System Design Notes — Part 1

Concerns that are important in most software design

When designing a large-scale system we need to define the architecture, components, modules, interfaces, and data for a system to satisfy specified requirements. Here are some of the key considerations to keep in mind when designing a system.

Press enter or click to view image in full size

Three important aspects of most system design

Scalability

The ability of the system to handle increasing amounts of load and traffic as it grows in size and complexity. There can be various reasons why a system needs to scale, such as a surge in data volume or an increase in workload, such as the number of transactions. Ideally, a scalable system should be able to scale up without compromising its performance.
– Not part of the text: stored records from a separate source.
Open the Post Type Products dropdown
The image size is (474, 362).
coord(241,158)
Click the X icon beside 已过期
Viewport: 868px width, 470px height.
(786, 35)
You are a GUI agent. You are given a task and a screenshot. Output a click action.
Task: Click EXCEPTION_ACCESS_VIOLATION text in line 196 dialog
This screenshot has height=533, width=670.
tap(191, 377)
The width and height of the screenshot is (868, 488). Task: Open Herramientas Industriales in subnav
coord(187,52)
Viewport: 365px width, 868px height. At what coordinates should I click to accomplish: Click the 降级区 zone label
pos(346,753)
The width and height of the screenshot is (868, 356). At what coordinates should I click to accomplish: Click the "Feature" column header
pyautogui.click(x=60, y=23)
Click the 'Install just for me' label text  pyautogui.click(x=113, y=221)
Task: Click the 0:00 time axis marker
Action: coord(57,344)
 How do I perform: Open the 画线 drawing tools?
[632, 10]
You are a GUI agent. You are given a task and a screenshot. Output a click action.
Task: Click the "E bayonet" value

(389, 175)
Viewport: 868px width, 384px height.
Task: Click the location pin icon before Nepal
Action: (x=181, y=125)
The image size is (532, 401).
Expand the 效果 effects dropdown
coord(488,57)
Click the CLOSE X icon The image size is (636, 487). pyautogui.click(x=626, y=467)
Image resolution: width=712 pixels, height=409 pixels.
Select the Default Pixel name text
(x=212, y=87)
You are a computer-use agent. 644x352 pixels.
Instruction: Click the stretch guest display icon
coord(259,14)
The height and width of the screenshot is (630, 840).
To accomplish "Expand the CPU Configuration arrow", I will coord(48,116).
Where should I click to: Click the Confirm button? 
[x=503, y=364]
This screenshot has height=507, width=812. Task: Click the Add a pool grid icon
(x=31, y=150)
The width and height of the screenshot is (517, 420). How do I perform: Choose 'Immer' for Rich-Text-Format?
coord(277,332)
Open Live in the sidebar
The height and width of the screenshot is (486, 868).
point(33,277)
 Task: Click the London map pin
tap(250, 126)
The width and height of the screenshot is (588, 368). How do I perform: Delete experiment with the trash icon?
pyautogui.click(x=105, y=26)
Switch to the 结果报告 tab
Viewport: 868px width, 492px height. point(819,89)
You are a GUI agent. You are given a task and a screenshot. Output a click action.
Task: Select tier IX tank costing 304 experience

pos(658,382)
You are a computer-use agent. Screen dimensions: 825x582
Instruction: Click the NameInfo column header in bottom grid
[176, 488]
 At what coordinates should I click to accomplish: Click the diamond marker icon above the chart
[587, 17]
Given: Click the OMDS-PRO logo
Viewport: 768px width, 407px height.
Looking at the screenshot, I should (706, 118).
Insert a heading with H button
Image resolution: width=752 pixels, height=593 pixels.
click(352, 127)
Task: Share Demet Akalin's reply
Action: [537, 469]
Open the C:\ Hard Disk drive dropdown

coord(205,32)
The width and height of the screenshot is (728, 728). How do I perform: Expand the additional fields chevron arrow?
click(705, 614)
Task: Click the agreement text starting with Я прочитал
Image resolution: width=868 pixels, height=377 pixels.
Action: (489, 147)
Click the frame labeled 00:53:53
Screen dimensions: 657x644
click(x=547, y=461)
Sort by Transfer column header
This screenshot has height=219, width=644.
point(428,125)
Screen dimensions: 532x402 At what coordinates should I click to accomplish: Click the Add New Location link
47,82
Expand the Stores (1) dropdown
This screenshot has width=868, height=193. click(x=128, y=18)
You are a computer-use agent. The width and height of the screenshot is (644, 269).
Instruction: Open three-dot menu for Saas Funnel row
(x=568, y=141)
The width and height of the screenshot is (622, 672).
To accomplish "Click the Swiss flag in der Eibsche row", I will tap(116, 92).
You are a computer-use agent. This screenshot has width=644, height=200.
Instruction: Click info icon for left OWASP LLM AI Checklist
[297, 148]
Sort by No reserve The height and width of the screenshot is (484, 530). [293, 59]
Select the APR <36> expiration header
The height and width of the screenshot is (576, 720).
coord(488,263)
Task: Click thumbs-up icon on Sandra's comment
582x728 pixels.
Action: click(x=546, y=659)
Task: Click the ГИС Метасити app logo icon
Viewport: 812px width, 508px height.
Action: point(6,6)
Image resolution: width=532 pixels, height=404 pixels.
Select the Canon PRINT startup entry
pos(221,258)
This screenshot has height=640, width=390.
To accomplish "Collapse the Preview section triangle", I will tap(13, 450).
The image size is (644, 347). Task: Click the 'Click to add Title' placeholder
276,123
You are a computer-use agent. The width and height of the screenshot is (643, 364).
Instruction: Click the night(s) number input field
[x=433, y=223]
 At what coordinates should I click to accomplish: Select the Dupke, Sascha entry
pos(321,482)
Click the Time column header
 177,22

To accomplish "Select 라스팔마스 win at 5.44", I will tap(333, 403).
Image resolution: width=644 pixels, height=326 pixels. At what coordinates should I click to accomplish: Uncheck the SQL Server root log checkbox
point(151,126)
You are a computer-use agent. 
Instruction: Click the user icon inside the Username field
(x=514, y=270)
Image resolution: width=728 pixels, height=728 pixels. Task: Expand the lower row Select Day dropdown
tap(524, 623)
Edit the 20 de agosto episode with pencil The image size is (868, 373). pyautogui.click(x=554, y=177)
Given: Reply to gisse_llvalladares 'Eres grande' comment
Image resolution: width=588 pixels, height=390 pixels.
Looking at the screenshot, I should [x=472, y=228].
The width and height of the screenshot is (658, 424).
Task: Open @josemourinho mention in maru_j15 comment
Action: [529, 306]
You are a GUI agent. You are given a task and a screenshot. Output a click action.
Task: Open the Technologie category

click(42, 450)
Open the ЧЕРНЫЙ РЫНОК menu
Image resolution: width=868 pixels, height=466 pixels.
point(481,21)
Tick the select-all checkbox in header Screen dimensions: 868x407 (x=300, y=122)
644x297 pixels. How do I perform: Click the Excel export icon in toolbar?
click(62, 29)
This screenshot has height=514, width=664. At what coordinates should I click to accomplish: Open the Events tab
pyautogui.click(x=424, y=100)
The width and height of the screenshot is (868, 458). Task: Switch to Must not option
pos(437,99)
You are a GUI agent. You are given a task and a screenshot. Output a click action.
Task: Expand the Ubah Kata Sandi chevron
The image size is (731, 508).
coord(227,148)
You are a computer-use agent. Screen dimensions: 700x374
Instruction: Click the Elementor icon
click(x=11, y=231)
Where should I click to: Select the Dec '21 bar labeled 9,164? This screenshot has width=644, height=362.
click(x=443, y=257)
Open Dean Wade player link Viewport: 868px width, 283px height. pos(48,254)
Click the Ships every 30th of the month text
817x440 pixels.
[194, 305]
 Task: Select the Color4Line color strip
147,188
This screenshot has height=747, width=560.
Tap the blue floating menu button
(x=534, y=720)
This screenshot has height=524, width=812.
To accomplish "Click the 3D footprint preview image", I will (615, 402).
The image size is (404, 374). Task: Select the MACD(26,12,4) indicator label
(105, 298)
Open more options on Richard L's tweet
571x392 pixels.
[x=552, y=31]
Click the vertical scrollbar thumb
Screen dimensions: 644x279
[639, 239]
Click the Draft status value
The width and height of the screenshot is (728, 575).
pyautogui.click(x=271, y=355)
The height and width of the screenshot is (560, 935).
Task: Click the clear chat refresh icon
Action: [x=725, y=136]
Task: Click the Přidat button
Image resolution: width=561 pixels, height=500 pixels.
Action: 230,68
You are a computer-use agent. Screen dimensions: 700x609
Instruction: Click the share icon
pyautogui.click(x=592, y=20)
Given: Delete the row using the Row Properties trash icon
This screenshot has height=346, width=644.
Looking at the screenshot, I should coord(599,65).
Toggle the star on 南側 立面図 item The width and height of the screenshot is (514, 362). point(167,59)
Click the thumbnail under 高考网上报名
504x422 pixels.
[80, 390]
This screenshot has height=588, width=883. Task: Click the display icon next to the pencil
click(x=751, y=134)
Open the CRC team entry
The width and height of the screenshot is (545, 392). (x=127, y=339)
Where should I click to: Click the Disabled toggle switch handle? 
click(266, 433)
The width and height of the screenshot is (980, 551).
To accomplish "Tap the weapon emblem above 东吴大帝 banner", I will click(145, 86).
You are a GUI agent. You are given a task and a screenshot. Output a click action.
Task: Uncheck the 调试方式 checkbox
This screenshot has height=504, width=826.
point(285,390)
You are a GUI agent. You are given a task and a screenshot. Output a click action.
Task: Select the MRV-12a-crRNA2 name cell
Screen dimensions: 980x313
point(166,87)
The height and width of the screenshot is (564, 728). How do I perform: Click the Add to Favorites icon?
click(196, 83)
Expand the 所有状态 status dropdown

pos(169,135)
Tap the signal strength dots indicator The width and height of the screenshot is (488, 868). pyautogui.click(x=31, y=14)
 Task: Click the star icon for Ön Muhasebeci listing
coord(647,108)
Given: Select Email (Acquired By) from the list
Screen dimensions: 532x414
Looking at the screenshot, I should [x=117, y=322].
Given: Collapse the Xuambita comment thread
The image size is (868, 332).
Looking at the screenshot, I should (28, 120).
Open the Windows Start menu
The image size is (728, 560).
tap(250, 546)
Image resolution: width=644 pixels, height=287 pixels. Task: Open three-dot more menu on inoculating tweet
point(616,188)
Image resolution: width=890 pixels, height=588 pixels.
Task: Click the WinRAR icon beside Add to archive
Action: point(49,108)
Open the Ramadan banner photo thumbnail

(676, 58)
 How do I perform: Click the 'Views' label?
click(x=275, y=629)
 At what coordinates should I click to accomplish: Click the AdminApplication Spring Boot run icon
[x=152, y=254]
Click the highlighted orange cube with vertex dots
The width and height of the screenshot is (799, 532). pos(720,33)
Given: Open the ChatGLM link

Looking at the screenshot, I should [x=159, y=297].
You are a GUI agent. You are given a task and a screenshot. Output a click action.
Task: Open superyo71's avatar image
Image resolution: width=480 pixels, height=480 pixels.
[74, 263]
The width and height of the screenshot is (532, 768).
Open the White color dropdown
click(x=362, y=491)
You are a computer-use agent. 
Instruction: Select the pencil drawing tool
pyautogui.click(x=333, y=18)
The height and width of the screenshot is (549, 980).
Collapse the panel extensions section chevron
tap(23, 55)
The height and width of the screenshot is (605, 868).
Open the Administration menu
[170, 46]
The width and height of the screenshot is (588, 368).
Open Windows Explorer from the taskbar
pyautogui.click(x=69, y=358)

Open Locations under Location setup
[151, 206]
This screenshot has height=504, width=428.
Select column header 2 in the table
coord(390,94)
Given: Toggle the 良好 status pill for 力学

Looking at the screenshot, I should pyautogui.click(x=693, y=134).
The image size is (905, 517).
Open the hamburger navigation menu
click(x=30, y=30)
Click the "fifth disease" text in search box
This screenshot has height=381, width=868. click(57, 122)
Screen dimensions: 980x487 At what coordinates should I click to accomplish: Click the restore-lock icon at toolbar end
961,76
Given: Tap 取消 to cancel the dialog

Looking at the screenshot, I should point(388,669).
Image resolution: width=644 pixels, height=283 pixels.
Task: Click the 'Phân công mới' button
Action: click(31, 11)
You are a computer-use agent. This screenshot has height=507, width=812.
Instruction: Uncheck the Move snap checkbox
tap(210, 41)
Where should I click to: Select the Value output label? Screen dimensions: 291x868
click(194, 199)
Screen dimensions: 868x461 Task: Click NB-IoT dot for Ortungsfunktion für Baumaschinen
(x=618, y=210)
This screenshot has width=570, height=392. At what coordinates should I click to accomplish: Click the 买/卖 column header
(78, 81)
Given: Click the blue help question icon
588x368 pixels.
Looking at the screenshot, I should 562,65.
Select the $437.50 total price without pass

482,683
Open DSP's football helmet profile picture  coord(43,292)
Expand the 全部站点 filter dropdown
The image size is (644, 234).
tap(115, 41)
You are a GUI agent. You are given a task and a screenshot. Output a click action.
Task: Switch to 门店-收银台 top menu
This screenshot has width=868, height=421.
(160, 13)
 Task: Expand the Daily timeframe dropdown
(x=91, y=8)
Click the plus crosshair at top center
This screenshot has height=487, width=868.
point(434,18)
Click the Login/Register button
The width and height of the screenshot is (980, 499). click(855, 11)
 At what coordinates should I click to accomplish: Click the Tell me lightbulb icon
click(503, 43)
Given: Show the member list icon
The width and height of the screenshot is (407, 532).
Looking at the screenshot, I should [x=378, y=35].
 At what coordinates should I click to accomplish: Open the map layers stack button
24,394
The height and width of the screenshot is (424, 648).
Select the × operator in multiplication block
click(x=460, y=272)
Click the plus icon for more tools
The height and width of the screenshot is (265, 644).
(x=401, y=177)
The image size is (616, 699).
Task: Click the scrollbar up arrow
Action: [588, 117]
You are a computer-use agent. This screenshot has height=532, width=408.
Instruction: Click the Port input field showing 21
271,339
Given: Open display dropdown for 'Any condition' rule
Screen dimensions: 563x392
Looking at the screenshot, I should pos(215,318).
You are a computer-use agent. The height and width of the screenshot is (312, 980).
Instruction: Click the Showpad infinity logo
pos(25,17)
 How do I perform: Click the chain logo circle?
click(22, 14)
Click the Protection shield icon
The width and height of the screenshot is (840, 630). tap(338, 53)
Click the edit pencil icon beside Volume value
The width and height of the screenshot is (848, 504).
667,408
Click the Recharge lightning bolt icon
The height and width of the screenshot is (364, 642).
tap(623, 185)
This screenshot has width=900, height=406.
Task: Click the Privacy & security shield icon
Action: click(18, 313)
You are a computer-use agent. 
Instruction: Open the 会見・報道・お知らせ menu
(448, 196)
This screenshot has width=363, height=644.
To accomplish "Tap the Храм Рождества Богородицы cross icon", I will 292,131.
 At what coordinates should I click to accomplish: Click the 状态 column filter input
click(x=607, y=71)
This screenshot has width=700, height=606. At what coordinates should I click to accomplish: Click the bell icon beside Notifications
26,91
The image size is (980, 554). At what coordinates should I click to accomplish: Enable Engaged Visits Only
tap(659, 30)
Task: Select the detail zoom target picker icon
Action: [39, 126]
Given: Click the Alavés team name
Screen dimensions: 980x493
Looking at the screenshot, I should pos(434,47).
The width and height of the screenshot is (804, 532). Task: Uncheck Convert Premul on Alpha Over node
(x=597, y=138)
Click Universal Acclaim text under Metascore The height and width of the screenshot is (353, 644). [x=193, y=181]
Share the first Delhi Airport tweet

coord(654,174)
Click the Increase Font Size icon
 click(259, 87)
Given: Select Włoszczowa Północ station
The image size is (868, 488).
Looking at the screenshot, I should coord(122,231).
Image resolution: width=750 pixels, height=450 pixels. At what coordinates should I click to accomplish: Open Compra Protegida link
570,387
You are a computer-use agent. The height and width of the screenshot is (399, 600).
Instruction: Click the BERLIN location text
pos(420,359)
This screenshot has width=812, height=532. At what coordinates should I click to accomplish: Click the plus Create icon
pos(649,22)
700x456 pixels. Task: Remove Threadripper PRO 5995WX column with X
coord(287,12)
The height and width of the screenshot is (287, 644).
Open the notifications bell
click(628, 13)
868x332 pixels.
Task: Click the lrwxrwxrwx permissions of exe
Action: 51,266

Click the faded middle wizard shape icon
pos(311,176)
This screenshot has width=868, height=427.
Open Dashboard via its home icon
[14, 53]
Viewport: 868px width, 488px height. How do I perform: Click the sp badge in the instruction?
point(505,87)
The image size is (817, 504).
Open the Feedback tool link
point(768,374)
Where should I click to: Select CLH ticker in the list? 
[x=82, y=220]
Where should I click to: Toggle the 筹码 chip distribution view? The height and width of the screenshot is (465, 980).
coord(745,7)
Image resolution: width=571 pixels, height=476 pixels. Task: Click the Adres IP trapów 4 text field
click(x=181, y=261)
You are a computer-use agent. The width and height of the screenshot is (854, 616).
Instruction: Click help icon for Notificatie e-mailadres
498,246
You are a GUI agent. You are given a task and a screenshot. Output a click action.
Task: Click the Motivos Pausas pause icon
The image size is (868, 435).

Horizontal scaling and vertical scaling are two different approaches to increase the capacity and performance of a system.

Horizontal Scaling

It is also known as scaling out, involves adding more machines or nodes to a system to distribute the load across them. In this approach, each node operates independently and can handle a portion of the overall workload. The benefit of horizontal scaling is that it can be done without a single point of failure, and it can be more cost-effective than vertical scaling as it involves adding commodity hardware. However, this approach requires a system to be designed for distributed computing and may result in increased complexity. E.g.: Cassandra, MongoDB

Disadvantages:

Complexity: Horizontal scaling can be more complex than vertical scaling, especially when dealing with a large number of nodes. This can increase the management and operational costs associated with the system.
Network latency: In a distributed system, communication between nodes can introduce network latency, which can impact system performance. This can be particularly problematic when nodes are geographically dispersed.
Data consistency: Maintaining data consistency can be more challenging in a horizontally scaled system. This is because each node may have its own copy of the data, and ensuring that all nodes have consistent and up-to-date information can be challenging.
Increased communication overhead: As the number of nodes in a system increases, so does the communication overhead between them. This can lead to slower system performance and higher bandwidth usage.
Additional infrastructure: Horizontal scaling often requires additional infrastructure, such as load balancers, to manage traffic between nodes. This can add to the cost and complexity of the system.
Limited scalability in certain cases: Some applications may not be able to scale horizontally, such as those that rely on shared resources or have a high level of inter-node communication.

Vertical Scaling

It is also known as scaling up, involves adding more resources, such as memory, CPU, or storage, to a single machine. In this approach, the system can handle more load by increasing the resources available to it. The benefit of vertical scaling is that it can be simpler to implement, as it does not require complex distributed computing infrastructure. However, this approach may have a single point of failure and can be more expensive, as it often involves using high-end hardware. E.g.: MySQL

Disadvantages

Limited scalability: There is a limit to how much resources can be added to a single machine. Eventually, the cost and feasibility of adding more resources will become impractical, which can limit the scalability of the system.
Single point of failure: Since all resources are added to a single machine, if that machine fails, the entire system may go down. This can result in more downtime and a higher risk of data loss.
Expensive: Vertical scaling often requires using high-end hardware, which can be significantly more expensive than commodity hardware used in horizontal scaling. This can make it harder to justify the costs of scaling up.
Resource wastage: Since all resources are added to a single machine, there may be wastage of resources if not utilized efficiently. For example, if CPU utilization is low, adding more CPU resources will not provide any performance benefit.
Disruption during upgrades: Upgrading a vertically scaled system can be disruptive, as it often requires downtime to add or replace hardware components. This can result in lost revenue and inconvenience to users.

Reliability

The system should be dependable and available to users at all times. It should be designed to handle failures and minimize downtime.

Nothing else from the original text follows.